Closed D-VR closed 2 months ago

D-VR commented 2 months ago

First of all, thank you for your great tool!

Apologies if this might be a redundant question

I just wanted to know if its possible to have a 1 byte difference in a prefix using textcoll.sh.

Example:

prefix: "Hello_world"

Then I want to force byte5 to be "+" resulting in the following md5 collision:

Hello+world<random text> Hello_world<random text>

Is this doable in the current tool?

cr-marcstevens commented 2 months ago

No, for textcoll the prefix cannot have a difference, nor the suffix. The only difference is in byte 21 (a +4 difference) of the first of the two textcoll generated blocks.

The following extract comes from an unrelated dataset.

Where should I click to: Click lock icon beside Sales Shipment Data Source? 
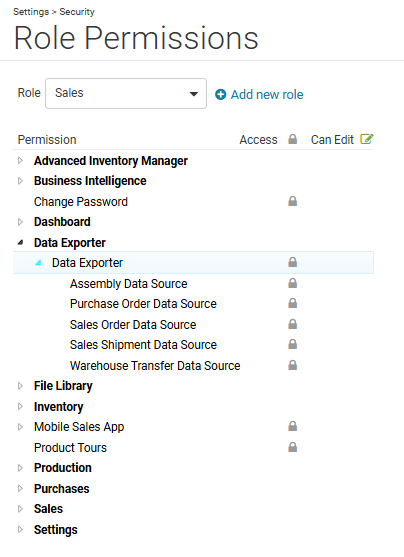pos(292,344)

But textcoll allows you to 'program' certain bytes within the generated blocks, see the textcoll.sh script for more details.

cr-marcstevens commented 2 months ago

What you want is possible if you're able to 'shift' your desired change exactly in the spot. You'll still need to work around that some bytes can be programmed without too much issues (i.e. have a very limited allowed alphabet), and some bytes really must be given as much as freedom as possible (i.e. they need a big allowed alphabet).

D-VR commented 2 months ago

Thank you for the quick answer!

If I understand correctly, setting the block bytes and hoping for the best, could work?

FIRSTBLOCKBYTES="--byte0 H --byte1 e --byte2 l --byte3 l --byte4 o --byte5 +_ --byte6 W --byte7 o --byte8 r --byte9 l --byte10 d

cr-marcstevens commented 2 months ago

The runtime is very sensitive to how far your forcing things. If you're just going to set every byte then it might never finish. Your best bet is to first try it running with as large as alphabet as possible for every byte, and then try forcing byte by byte. If you look at the output then one of the first stages gives a frequency table of how often a certain value for a certain byte occurs in a large number of solutions it has found. This frequency table tells you also which specific values are still possible when you're starting to program specific bytes.

cr-marcstevens commented 2 months ago

But programming fewer bytes is always better! (i.e. keep it at a large alphabet).